PROBLEM DETAILS: Output every line from the beginning of the rows through the line that contains "Action: (522, 396)", both included, as a numbered list. Leave out blank lines.

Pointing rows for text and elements
++++++++++

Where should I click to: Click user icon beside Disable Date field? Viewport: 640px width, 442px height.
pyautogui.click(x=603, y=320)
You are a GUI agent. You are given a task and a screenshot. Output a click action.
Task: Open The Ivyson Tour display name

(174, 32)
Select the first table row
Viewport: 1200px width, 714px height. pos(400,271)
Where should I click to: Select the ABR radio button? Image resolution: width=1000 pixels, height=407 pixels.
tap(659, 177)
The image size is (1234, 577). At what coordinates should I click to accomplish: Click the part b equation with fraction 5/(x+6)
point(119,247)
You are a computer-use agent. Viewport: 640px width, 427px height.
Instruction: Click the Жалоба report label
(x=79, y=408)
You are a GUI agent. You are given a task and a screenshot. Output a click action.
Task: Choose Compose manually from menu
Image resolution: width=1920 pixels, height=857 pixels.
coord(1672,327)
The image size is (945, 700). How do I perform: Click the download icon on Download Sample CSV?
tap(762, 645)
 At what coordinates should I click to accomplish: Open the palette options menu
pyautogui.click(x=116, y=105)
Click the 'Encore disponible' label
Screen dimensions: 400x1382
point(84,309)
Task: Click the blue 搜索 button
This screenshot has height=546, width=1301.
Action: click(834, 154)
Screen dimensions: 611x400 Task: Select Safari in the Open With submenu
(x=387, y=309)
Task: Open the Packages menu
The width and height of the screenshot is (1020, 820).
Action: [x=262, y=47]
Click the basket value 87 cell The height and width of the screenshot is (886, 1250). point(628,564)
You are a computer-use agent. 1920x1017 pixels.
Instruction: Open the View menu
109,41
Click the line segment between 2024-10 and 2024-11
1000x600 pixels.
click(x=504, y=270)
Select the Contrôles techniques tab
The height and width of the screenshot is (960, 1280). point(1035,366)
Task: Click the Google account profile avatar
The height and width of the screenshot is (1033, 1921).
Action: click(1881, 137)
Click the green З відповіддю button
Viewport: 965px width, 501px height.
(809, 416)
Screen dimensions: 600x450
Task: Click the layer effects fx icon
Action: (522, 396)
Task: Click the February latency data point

++++++++++

THE SOLUTION:
1. Where should I click to: Click user icon beside Disable Date field? Viewport: 640px width, 442px height.
2. pyautogui.click(x=603, y=320)
3. You are a GUI agent. You are given a task and a screenshot. Output a click action.
4. Task: Open The Ivyson Tour display name
5. (174, 32)
6. Select the first table row
7. Viewport: 1200px width, 714px height. pos(400,271)
8. Where should I click to: Select the ABR radio button? Image resolution: width=1000 pixels, height=407 pixels.
9. tap(659, 177)
10. The image size is (1234, 577). At what coordinates should I click to accomplish: Click the part b equation with fraction 5/(x+6)
11. point(119,247)
12. You are a computer-use agent. Viewport: 640px width, 427px height.
13. Instruction: Click the Жалоба report label
14. (x=79, y=408)
15. You are a GUI agent. You are given a task and a screenshot. Output a click action.
16. Task: Choose Compose manually from menu
17. Image resolution: width=1920 pixels, height=857 pixels.
18. coord(1672,327)
19. The image size is (945, 700). How do I perform: Click the download icon on Download Sample CSV?
20. tap(762, 645)
21.  At what coordinates should I click to accomplish: Open the palette options menu
22. pyautogui.click(x=116, y=105)
23. Click the 'Encore disponible' label
24. Screen dimensions: 400x1382
25. point(84,309)
26. Task: Click the blue 搜索 button
27. This screenshot has height=546, width=1301.
28. Action: click(834, 154)
29. Screen dimensions: 611x400 Task: Select Safari in the Open With submenu
30. (x=387, y=309)
31. Task: Open the Packages menu
32. The width and height of the screenshot is (1020, 820).
33. Action: [x=262, y=47]
34. Click the basket value 87 cell The height and width of the screenshot is (886, 1250). point(628,564)
35. You are a computer-use agent. 1920x1017 pixels.
36. Instruction: Open the View menu
37. 109,41
38. Click the line segment between 2024-10 and 2024-11
39. 1000x600 pixels.
40. click(x=504, y=270)
41. Select the Contrôles techniques tab
42. The height and width of the screenshot is (960, 1280). point(1035,366)
43. Task: Click the Google account profile avatar
44. The height and width of the screenshot is (1033, 1921).
45. Action: click(1881, 137)
46. Click the green З відповіддю button
47. Viewport: 965px width, 501px height.
48. (809, 416)
49. Screen dimensions: 600x450
50. Task: Click the layer effects fx icon
51. Action: (522, 396)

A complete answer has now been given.